___ Supplied records

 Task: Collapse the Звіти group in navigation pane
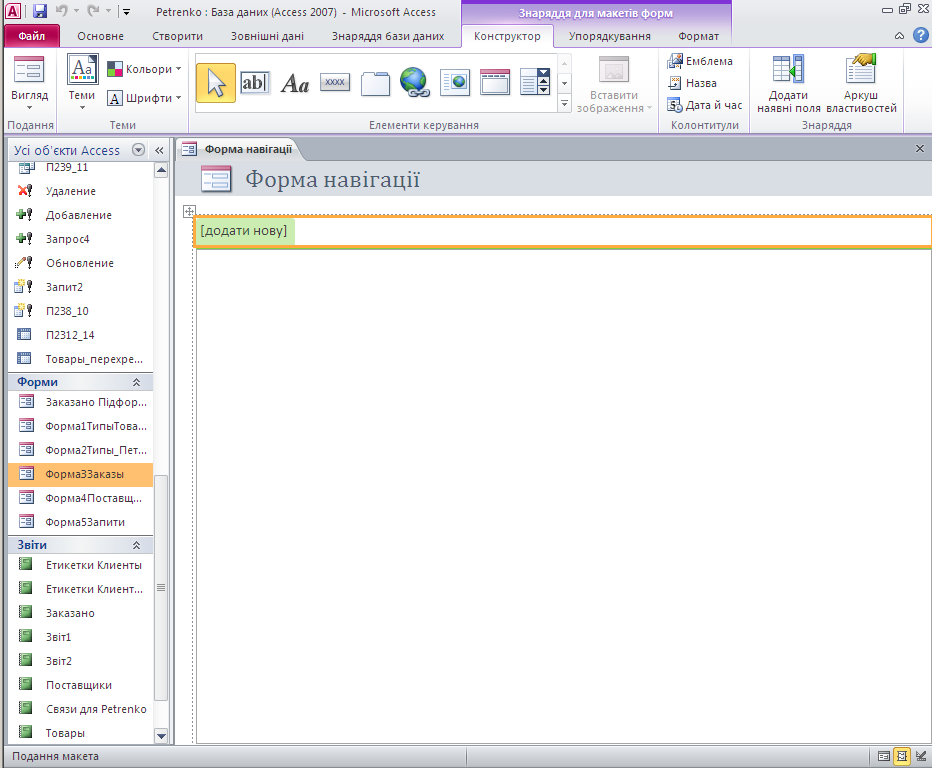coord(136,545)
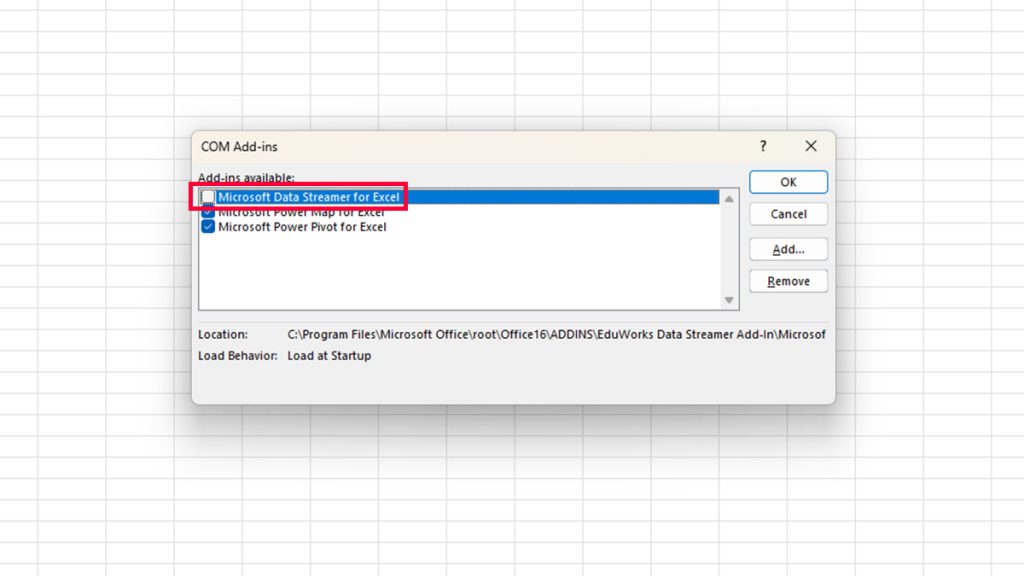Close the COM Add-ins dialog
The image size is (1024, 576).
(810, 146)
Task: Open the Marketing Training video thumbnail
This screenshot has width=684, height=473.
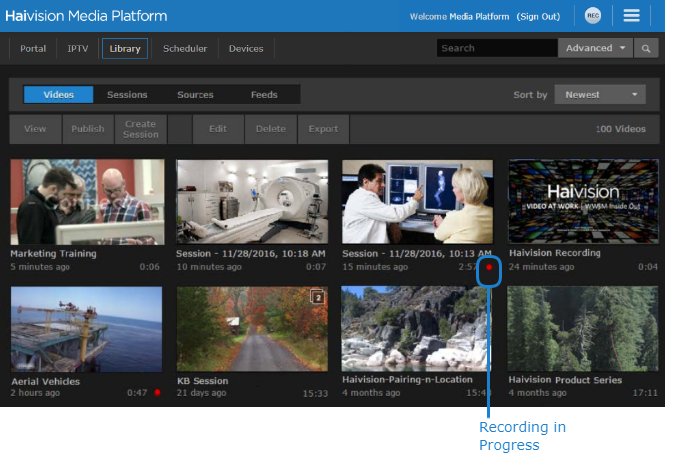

______

• _Try it_
Please repeat the lines that run from the one holding "Task: Open the" to the last line of the material, both included, exactly and without pictures.

• _Task output_
Task: Open the Marketing Training video thumbnail
This screenshot has width=684, height=473.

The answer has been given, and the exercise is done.